**Short exercise A:**
In the cycle mower thread, copy the passage that begins at the words "Sunkyong Cycle Mower - bicycles" and stops after "or text anytime.", editing it so that "Daewoo" replaces "Sunkyong" at every occurrence.
**Short exercise B:**
Proceed with the cycle mower thread, adding to it after its last post.

**Provided passage:**
┌──

# NICE! Spring IS coming!!



## bikesnbuses (Jan 30, 2020)

Sunkyong Cycle Mower - bicycles - by owner - bike sale
					

1985 Sunkyong Cycle Mower. Very rare collectors item. Only 50 ever produced. Everything on the...



					providence.craigslist.org
				



*Sunkyong Cycle Mower - $1000*
1985 Sunkyong Cycle Mower. Very rare collectors item. Only 50 ever produced. Everything on the bike is in perfect working order including the mower. The blade is sharp will cut grass. Serious inquires only. If add is still up item is still available. Call or text anytime.


----------



## 49autocycledeluxe (Jan 30, 2020)

if I had a small lawn i'd give 50 bucks for that bike... maybe a hundred if it worked real well.

└──

**Extracted records:**
┌──

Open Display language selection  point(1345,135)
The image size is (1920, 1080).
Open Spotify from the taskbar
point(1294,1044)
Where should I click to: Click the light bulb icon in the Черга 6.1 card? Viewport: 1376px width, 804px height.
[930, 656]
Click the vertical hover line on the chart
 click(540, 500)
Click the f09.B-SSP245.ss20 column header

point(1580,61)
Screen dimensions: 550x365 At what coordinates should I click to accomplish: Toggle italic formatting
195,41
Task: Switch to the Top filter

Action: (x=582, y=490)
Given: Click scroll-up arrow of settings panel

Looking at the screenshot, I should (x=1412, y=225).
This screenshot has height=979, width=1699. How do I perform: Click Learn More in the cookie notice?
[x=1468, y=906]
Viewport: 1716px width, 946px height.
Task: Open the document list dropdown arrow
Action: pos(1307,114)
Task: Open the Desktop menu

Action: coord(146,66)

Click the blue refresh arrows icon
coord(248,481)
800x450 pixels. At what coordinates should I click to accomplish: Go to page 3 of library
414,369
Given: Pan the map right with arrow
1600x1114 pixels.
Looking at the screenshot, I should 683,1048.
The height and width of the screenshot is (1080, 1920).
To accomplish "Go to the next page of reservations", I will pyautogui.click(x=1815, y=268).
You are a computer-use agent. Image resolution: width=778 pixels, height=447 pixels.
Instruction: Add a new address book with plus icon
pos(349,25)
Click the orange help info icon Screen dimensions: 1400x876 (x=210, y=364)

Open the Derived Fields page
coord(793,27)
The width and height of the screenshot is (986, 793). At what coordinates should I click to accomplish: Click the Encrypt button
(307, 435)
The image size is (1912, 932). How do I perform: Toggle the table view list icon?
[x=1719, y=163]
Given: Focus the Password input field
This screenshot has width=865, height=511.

└──

**Task response A:**
Daewoo Cycle Mower - bicycles - by owner - bike sale
					

1985 Daewoo Cycle Mower. Very rare collectors item. Only 50 ever produced. Everything on the...



					providence.craigslist.org
				



*Daewoo Cycle Mower - $1000*
1985 Daewoo Cycle Mower. Very rare collectors item. Only 50 ever produced. Everything on the bike is in perfect working order including the mower. The blade is sharp will cut grass. Serious inquires only. If add is still up item is still available. Call or text anytime.

**Task response B:**
----------



## bikesnbuses (Jan 30, 2020)

@fordmike65 ...How about now??


----------



## bricycle (Jan 30, 2020)

that would kill my neighbors if they saw me using that.... from laughing too hard.


----------



## catfish (Jan 30, 2020)

Cool!


----------



## Frank and Pam Skid Kings (Jan 30, 2020)

Replace the blade with brushes and could be lead bike on a ride, clearing the way !


----------



## BFGforme (Jan 30, 2020)

That is pretty rad! Put a wizzer motor on it....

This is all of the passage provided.